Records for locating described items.
------------------------------------------------------------------------
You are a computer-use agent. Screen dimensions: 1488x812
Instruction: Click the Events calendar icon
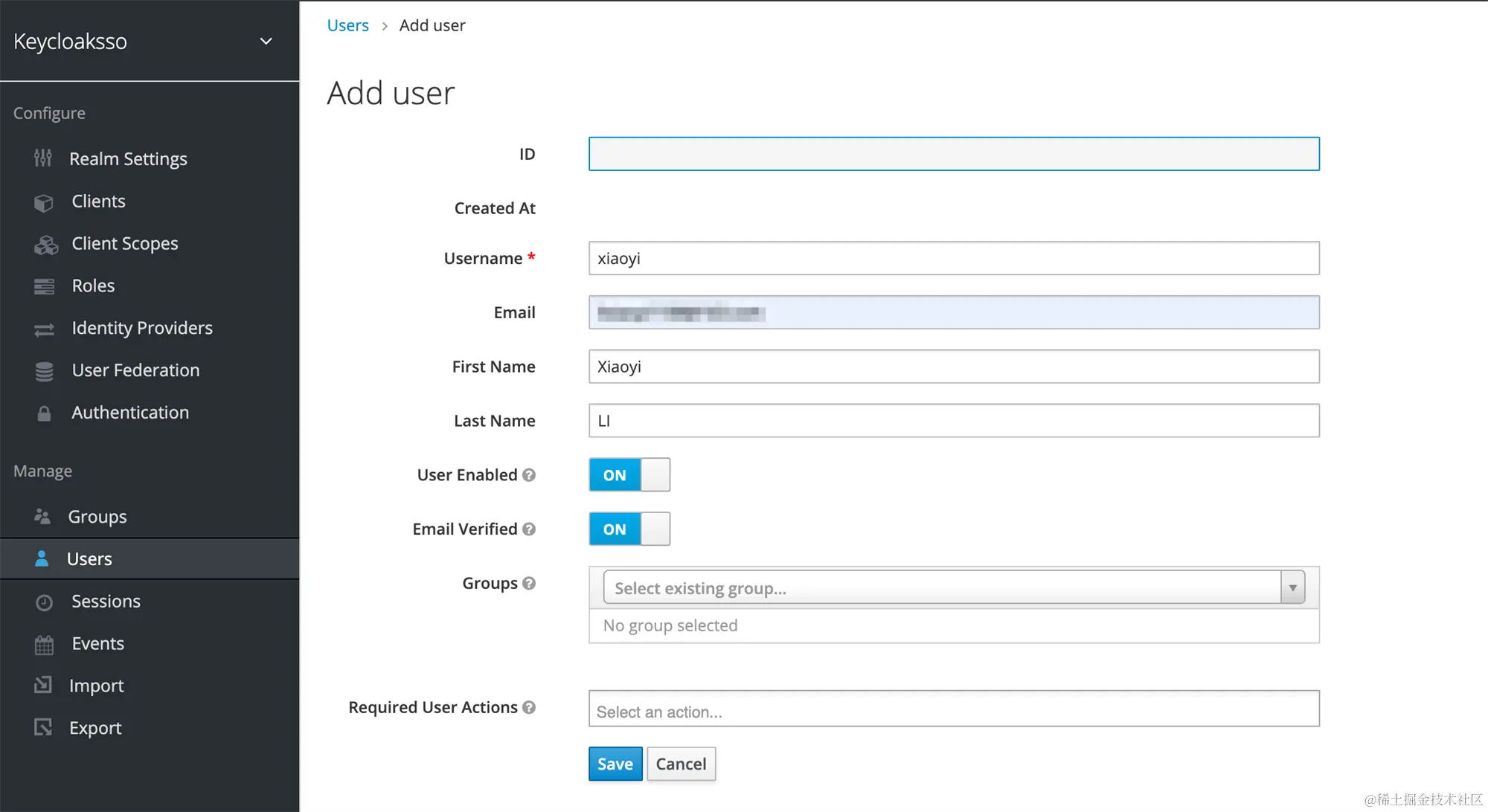(44, 645)
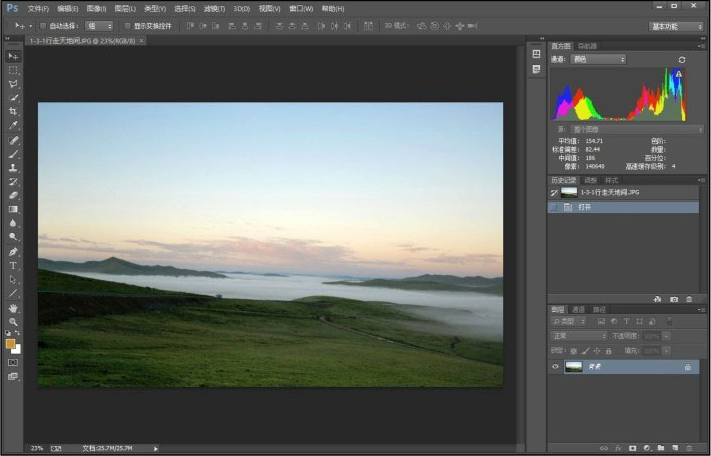Open the 基本功能 workspace dropdown
Screen dimensions: 711x456
675,26
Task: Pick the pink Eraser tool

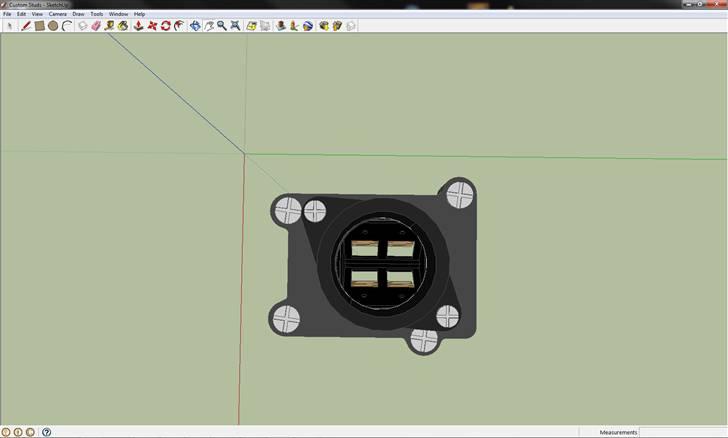Action: tap(96, 25)
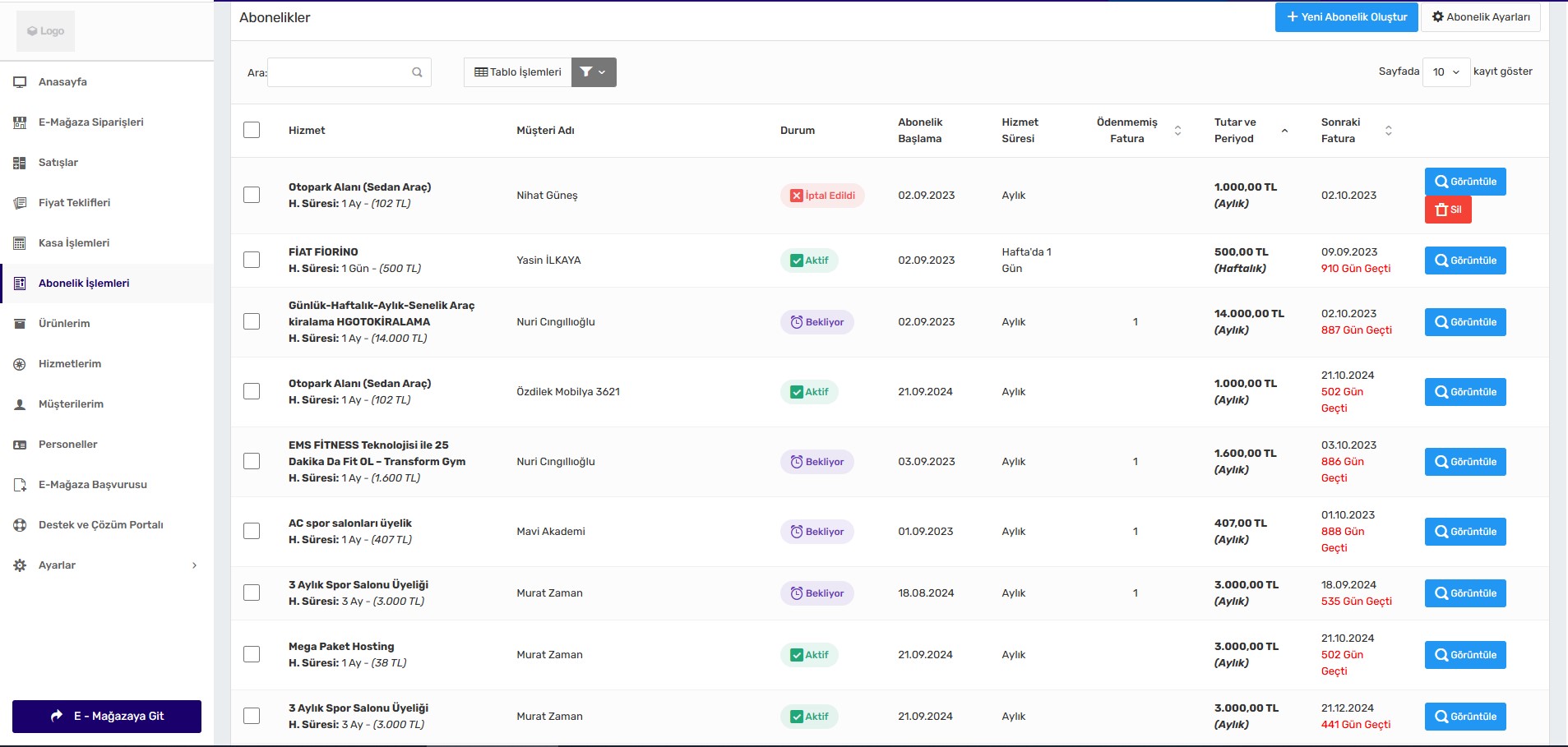Go to Fiyat Teklifleri in sidebar

pyautogui.click(x=74, y=203)
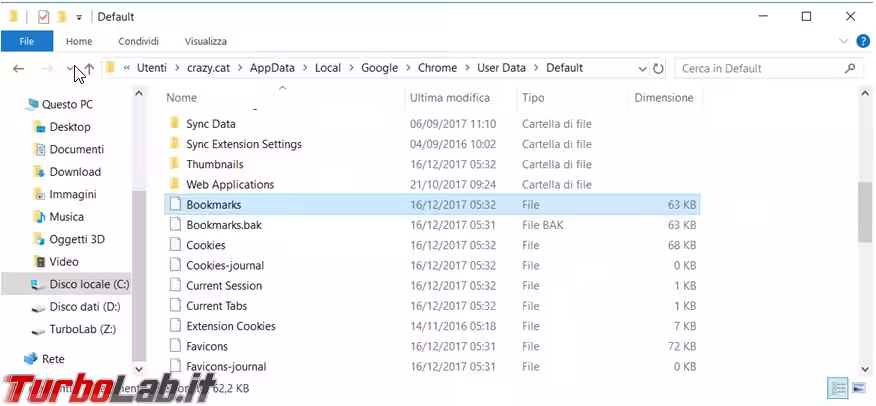Switch to the Visualizza tab
Viewport: 876px width, 406px height.
coord(205,41)
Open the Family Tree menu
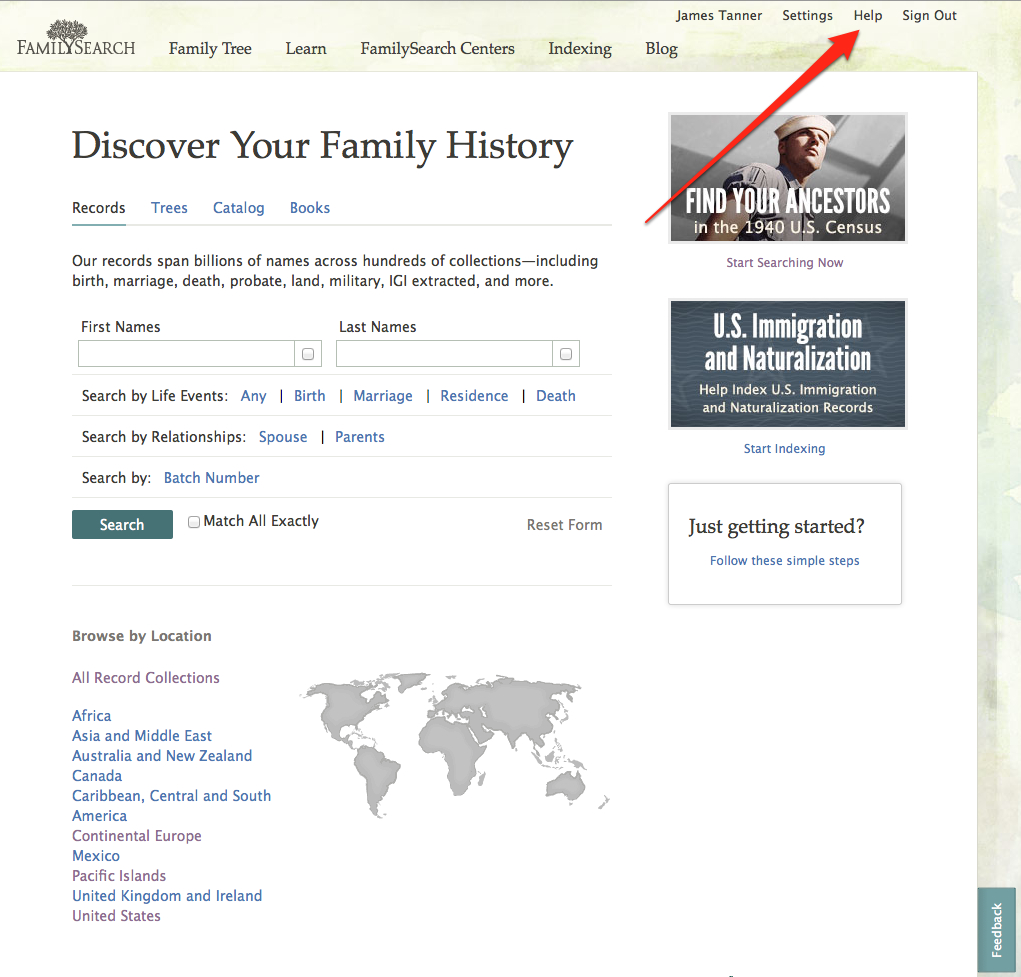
------------------------------------------------------------------------
Goal. Turn the data into a numbered list with one item per line, leaving out blank lines and the pictures.

Full answer.
1. You are a computer-use agent. Screen dimensions: 1488x812
2. Instruction: Click the Events calendar icon
3. (44, 645)
4. Open the 基本功能 workspace dropdown
5. Screen dimensions: 711x456
6. 675,26
7. Task: Pick the pink Eraser tool
8. Action: tap(96, 25)
9. Go to Fiyat Teklifleri in sidebar
10. pyautogui.click(x=74, y=203)
11. Switch to the Visualizza tab
12. Viewport: 876px width, 406px height.
13. coord(205,41)
14. Open the Family Tree menu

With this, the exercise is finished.